> _EXERCISE DETAILS_: The lines to copy are those in the listing below that contain the word "icon".

> _DATA SUPPLIED_:
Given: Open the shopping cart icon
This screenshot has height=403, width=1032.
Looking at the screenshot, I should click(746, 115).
==
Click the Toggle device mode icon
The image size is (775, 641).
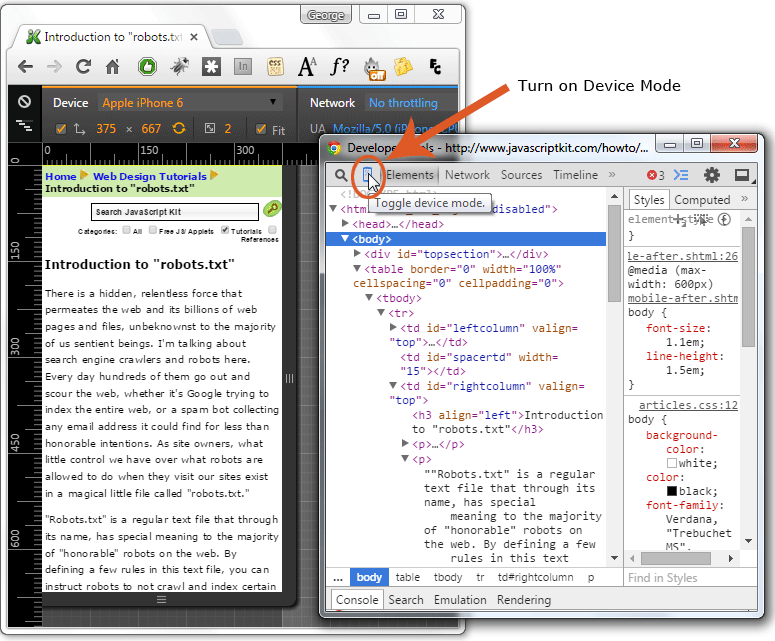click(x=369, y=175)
==
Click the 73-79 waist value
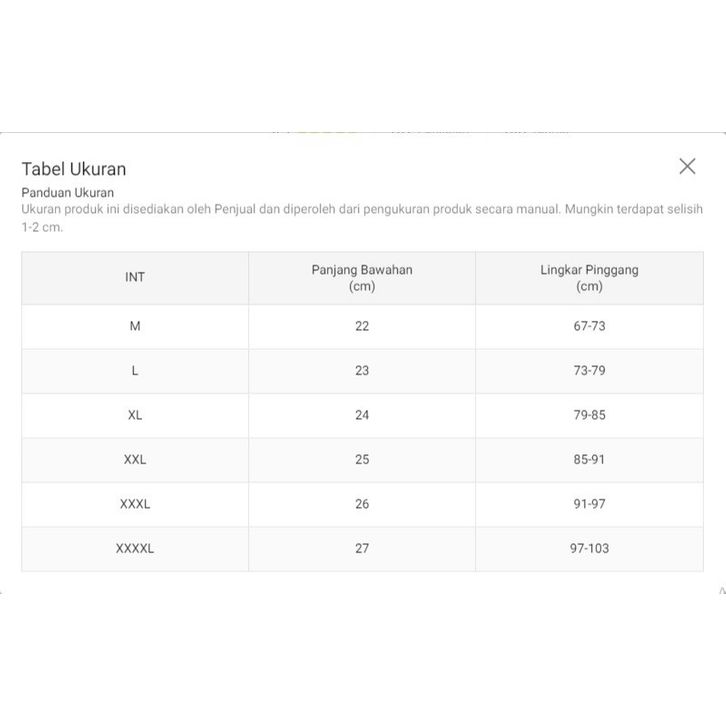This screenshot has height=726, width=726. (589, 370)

> _EXERCISE SOLUTION_:
Given: Open the shopping cart icon
Click the Toggle device mode icon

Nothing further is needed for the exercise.